EuGH-Urteil zu Sportwetten beflügelt Aktien der Privatanbieter

Hamburg. Hans Cornehl musste die Mitteilung des Europäischen Gerichtshofs gestern zweimal lesen: "Ich hätte eine Entscheidung mit solcher Tragweite so früh nicht erwartet", sagte der Chef des Hamburger Lotterievermittlers Tipp24 gestern dem Abendblatt. Das Unternehmen wird nun sein Geschäft zum zweiten Mal innerhalb von zwei Jahren komplett umkrempeln.

Hintergrund: Der EuGH hat mit seiner Entscheidung das in Deutschland geltende staatliche Monopol bei Glücksspielen gekippt. Die Regelung über Sportwetten sei eine Beschränkung des Dienstleistungsverkehrs und der Niederlassungsfreiheit in der Europäischen Union. Die EU-Richter entlarvten dabei nicht nur die deutsche Gesetzgebung als nicht haltbar. Zudem dürften der Profisport und die privaten Wettanbieter die Gewinner sein - deren Aktien legten massiv zu.

Unternehmen prüfen Rückverlegung des Geschäfts nach Deutschland

Das Hin und Her in der deutschen Lotto-Gesetzgebung hatte in der Branche der privaten Glücksspielvermittler mit Unternehmen wie Jaxx oder bwin, besonders aber auch bei Tipp24 zu einem bizarren Richtungswechsel geführt: Anfang 2009 hatte die Firma in der Hansestadt 139 Beschäftigte entlassen und ihr Geschäft im Ausland aufgebaut, "weil uns der Gesetzgeber ein Berufsverbot auferlegt hat", sagte Cornehl über die damalige Entscheidung der Länder. Jetzt will das Unternehmen in den nächsten Jahren die Mannschaft wieder auf die alte Stärke aufstocken. "Wir gehen davon aus, dass wir unser Geschäft der Vermittlung staatlicher Lotterien in Deutschland, wie wir es erfolgreich bis Ende 2008 betrieben haben, in naher Zukunft wieder aufnehmen können", sagte Cornehl. Das Comeback von Tipp24 hat nicht nur Auswirkungen auf den Hamburger Arbeitsmarkt. Seit seiner Gründung in Hamburg 1999 hatte das Unternehmen als einer der größten deutschen Lotterievermittler im Internet nach eigenen Angaben rund 1,5 Milliarden Euro Lotterieumsätze an die Bundesländer vermittelt. Allein nach Hamburg wurden dabei 180 Millionen Euro überwiesen.

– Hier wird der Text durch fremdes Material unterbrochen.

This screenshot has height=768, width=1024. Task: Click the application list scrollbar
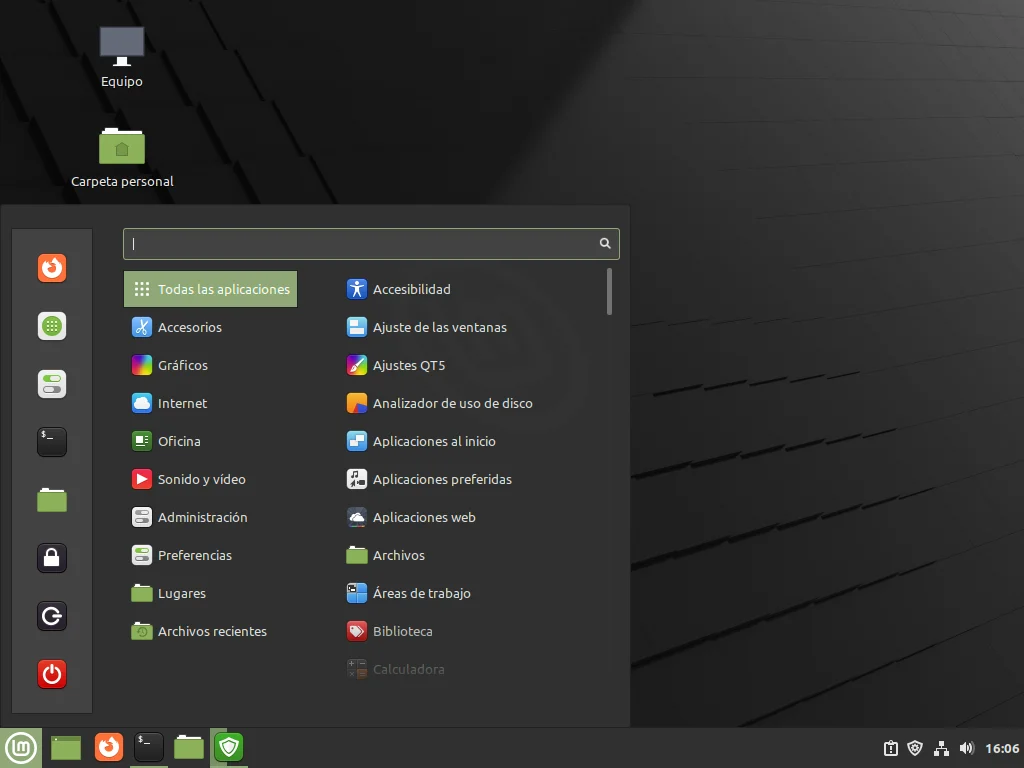click(x=609, y=292)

Seit Inkrafttreten des Glücksspielstaatsvertrags 2008 galt in Deutschland dann aber das Monopol staatlicher Anbieter. Private Wettanbieter waren verboten. Nur beim staatlichen Unternehmen Oddset durfte legal auf die Fußball-Bundesliga, Weltmeisterschaften oder die Formel 1 gesetzt werden. Dagegen hatten mehrere kleine Anbieter geklagt, vier deutsche Gerichte wandten sich daraufhin mit der Frage an den EuGH.

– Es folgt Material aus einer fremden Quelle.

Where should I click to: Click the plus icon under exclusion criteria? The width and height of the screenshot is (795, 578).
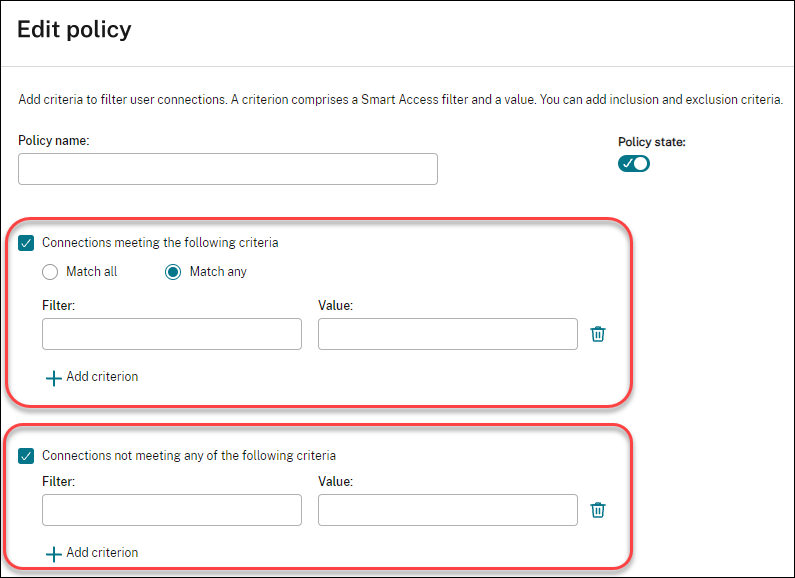pyautogui.click(x=53, y=553)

Bekämpfung von Spielsucht wurde nicht glaubwürdig betrieben

Der Hintergrund des Monopols sind die Milliardeneinnahmen aus Glücksspielen, die in die Staatskasse fließen. Der Gesetzgeber hatte das Verbot der Konkurrenz mit der Bekämpfung von Spielsucht und Manipulation begründet. Das EuGH hat nun festgestellt, dass Deutschland dieses eigentlich für eine Beschränkung des Markts zulässige Ziel durch zu viel Werbung für die Glücksspiele unterlaufe. Schließlich waren die Oddset-Einnahmen nach Ausschaltung der privaten Vermittler zuletzt stetig gesunken. Das EuGH-Urteil ist jedoch eine Vorabentscheidung. Die deutschen Gerichte müssen nun die Einzelfallentscheidungen treffen.